There is a rhythm that comes with my best writing.
A song that sometimes has words and sometimes is devoid of them but never fails to help find my way.
The rhythm sets the pace and helps create the tone of the pieces and posts that I paper on so many different blogs and sites online.
Sometimes the music and I lose touch and the disconnect creates a different sort of chaos than I am used to.
One that prevents me from writing with the sort of reckless abandon I like to write at.
Instead of feeling confident that the words flowing from my fingertips settle softly into the right places and at the proper paces I get anxious.
Anxious because I know I am not getting it done and that the words don’t meet the standard I set for myself.
Disappointment and I grow very close during these moments but I do my best never to become its favorite acquaintance.
Instead I just keep pushing myself to pump out the words because sooner or later that musical muse will be found and the rhythm returns.
True Confessions About Real Problems
Sometimes I make a point to take a hard look at my life and create a list of true confessions about real problems.
It’s a simple check I use to prevent myself from wallowing in fake misery.
For example, I have been thinking about the costs involved with blogging and trying to figure out if it is time to make some changes.
I am not talking about the less tangible costs such as the time invested in writing and promoting but the ones we can easily track.
Hosting, themes, domain name registration all come to mind.
Hosting is where I am feeling the most pain because at the moment it feels like I might be paying too much.
I have done some very basic research into other hosting companies and plans and felt like banging my head into the wall.

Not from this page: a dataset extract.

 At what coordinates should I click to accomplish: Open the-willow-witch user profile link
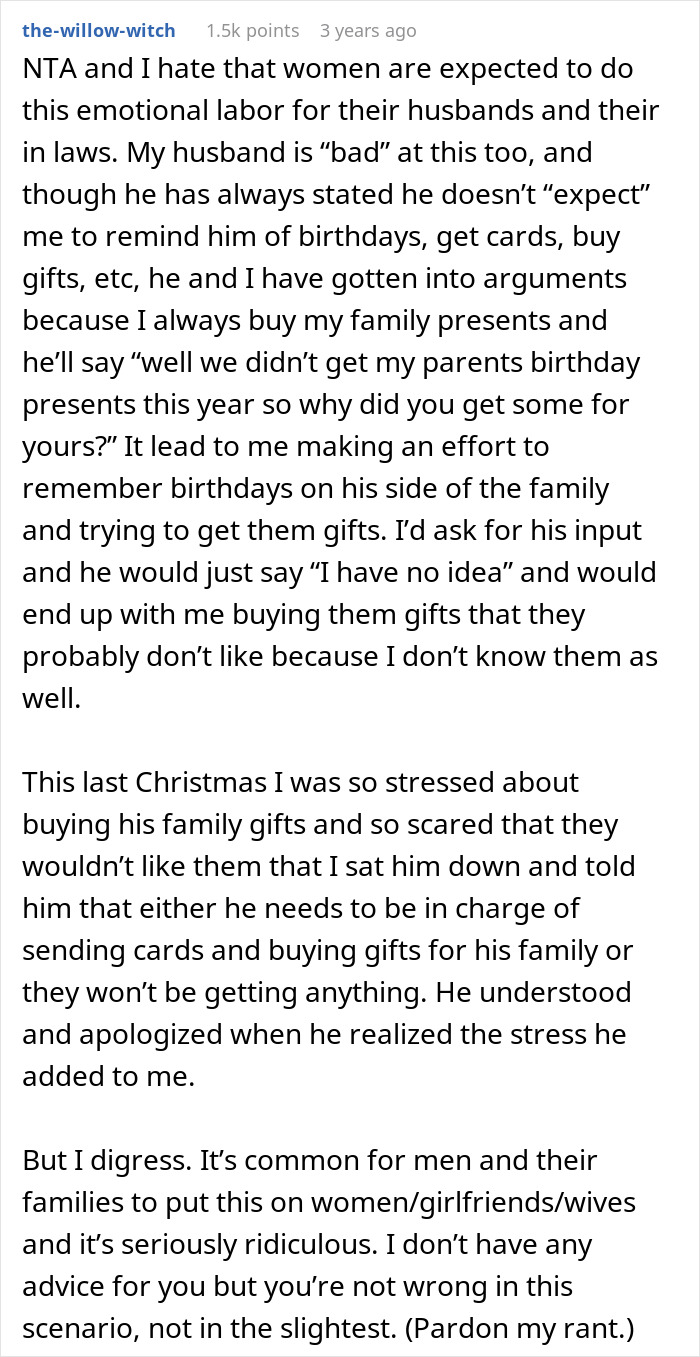(x=99, y=31)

It is not because it is complicated but because these changes I keep writing about are wearing me down a bit.
Feels a bit like I am juggling chainsaws and flaming torches so I can’t be cavalier about catching them.
I know enough about tech to move it all by myself but not enough to feel confident that I can do it without struggling.
That doesn’t mean I will struggle, but I very well might encounter some real challenges and I don’t have a ton of time to dedicate to figuring it all out.
So I really need to look into hiring someone to do it and I don’t have a ton of spare cash that I can dedicate to it.
That is problem and one that I don’t take lightly but it is not as serious as when I was unemployed and the bank was trying to take my house.
Not as serious as when I wasn’t sure how I would come up with the cash to put food on the table.
Those were real problems.
Hosting is a problem, but not like those.
Ten Years Of Perspective
A decade ago I wasn’t just a home owner.
I was in the midst of remodeling my house, had two kids in private school and was the sole provider.
Dear old dad was the man, the guy who had a successful career and was doing well enough to cover everything on my own.
Man I was proud of that, so very proud that I had figured out how to do it all.
And then I was given a personal tour of life afterÂ shit happens.Â
It started out slowly and then snowballed into something much larger and more challenging.
We said goodbye to private school, the house and so much more.
When Rocky talks about life beating you to your knees I understand because that is what happened to me.
Didn’t matter how hard I tried or what I did because it all failed.
It crushed me.
Took a long time before I could say it aloud our admit it.
I never gave up, not completely.
There were moments when I wanted to and times when I wanted to let my anger/frustration free from where I kept them chained up.
But I didn’t and I clawed my way back to the surface.
That is and was part of why I say I tasted life because I have known the good and the bad.
It changed me and I am not who I was when I waltzed into the storm because that man never conceived of a problem he couldn’t solve in a short time.
Can’t blame him because until that time it was all he knew and experience had proven him correct.
About Protective Big Brothers
In a very short time my baby is going to turn 12 and all hell will break loose.
That last part isn’t true but sometimes when she asks me to tell her stories about what happened when she was born I say all hell broke loose.
She rolls her eyes at me and gives me that “DAAAAD, that is not nice” that preteen girls sometimes come up with.
Anyhoo, she informed me that she would like to have a birthday party with boys and girls. I said fine and said we need to pick a time/place.
Shortly thereafter she began texting with some other girls to try to figure out what date was best and all hell broke loose.
One of the other girls started yelling via text and said my daughter couldn’t use any of the dates she had proposed.
Somehow her older brother convinced her to let him text this other girl and my boy used his finest diplomacy by using four letter words.
Part of me was very pleased to hear he stuck up for his little sister and part of me was irked, because the kid knew those words were probably not going to solve the problem.
But my little man did it and when I suggested he might try a different approach next time he told me he would take whatever consequences came.
I asked why and he said no one is allowed to talk to his sister that way.
All things considered I guess we have done something right in raising them to look out for each other.
And though this party may be a pain-in-my-ass to get arranged I don’t mind it because in the scheme of things it is not really a problem.
Not so long ago I wouldn’t have been able to do anything and now I can, so I am grateful for that.